Notably, the rise in bonuses belies company performance as measured by 1-year total shareholder return (TSR). Just two of 10 sectors studied had positive median 1-year TSR as of Dec. 31, 2011, with four sectors showing both negative TSR and bonus increases.

Elsewhere, smaller companies overall saw modest year-over-year gains in the median value of stock-based awards with options pushing up by 2 percent and stock awards gaining nearly 7 percent in value over fiscal 2010.

Energy firms stand out for the aforementioned 31 percent increase in the value of option grants to a median value of $1.13 million (by comparison, the figure stood at just $462,000 as recently as fiscal 2009). Similarly, stock grant values for Energy firm CEOs stood at $1.1. million for fiscal 2011, which was tops by value, while firms in the Materials sector saw the greatest percentage gain at 56.5 percent, to a median value of $994,000.

Pay trends over the most recent fiscal year tell some but not the full story. Over a two-year period, the change in median CEO pay at smaller companies is brought into sharp relief as is a potential disconnect with performance when compared with 3-year TSR as of Dec. 31, 2011.

Energy firms’ CEOs saw two-year gains of more than 81 percent in total direct compensation against three-year TSR of 24 percent, while CEOs in the Consumer Staples sector saw gains of 46.1 percent against TSR growth of 10.5 percent. Just three sectors–Telecommunication Services, Consumer Discretionary, and Materials, saw greater gains in 3-year TSR than in median CEO pay, while, overall, smaller companies showed a spread of -22.8 percent between TSR growth and median CEO pay increases.

Mind the Gap

Smaller firms show increases in CEO total direct compensation (TDC) outpacing that for larger peers, potentially suggesting a gap in responses to “say-on-pay” voting, based on company size. S&P 500 firm CEOs saw median CEO TDC increase by 9 percent in fiscal 2011, or one percentage point less than that for smaller firms. Over the two-year period ending Dec. 31, 2011, however, TDC for smaller company CEOs grew by 40 percent, well in excess of the 23.5 percent for larger company counterparts.

While pay gains are ostensibly justifiable against commensurate performance, measures of both 1- and 3-year median TSR suggest gaps between larger, S&P 500 firms and smaller companies’ respective CEO pay increases, which may prove of concern to investors. Over the one-year period ending Dec. 31, 2011, median TSR for larger firms stood at 0.3 percent compared with -7 percent for smaller peers, according to ISS data. By a measure of 3-year TSR, performance is at par, with larger firms seeing gains of 17.3 percent, or 0.1 percent higher than that for smaller firms. Still, the figures would suggest investors may be more receptive to pay increases evidenced this year occurring at larger, rather than smaller, portfolio companies, given performance.

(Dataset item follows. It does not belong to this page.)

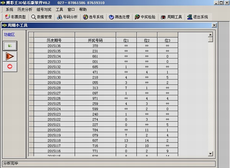Expand the 组号对奖 menu
The height and width of the screenshot is (168, 230).
tap(44, 9)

Another potential reason for growing shareholder dissent over smaller companies’ pay practices concerns the breakdown in CEO pay. As noted above, just over one-half (53 percent) of small company CEO total compensation is tied to stock and thereby putatively aligned with shareholders’ interest. By comparison, the figure stands at 64 percent for large capital firms as of Dec. 31, 2011, while, concurrently, the average slice of the CEO pay pie comprised of bonuses and fixed-salary is less than that of smaller peers.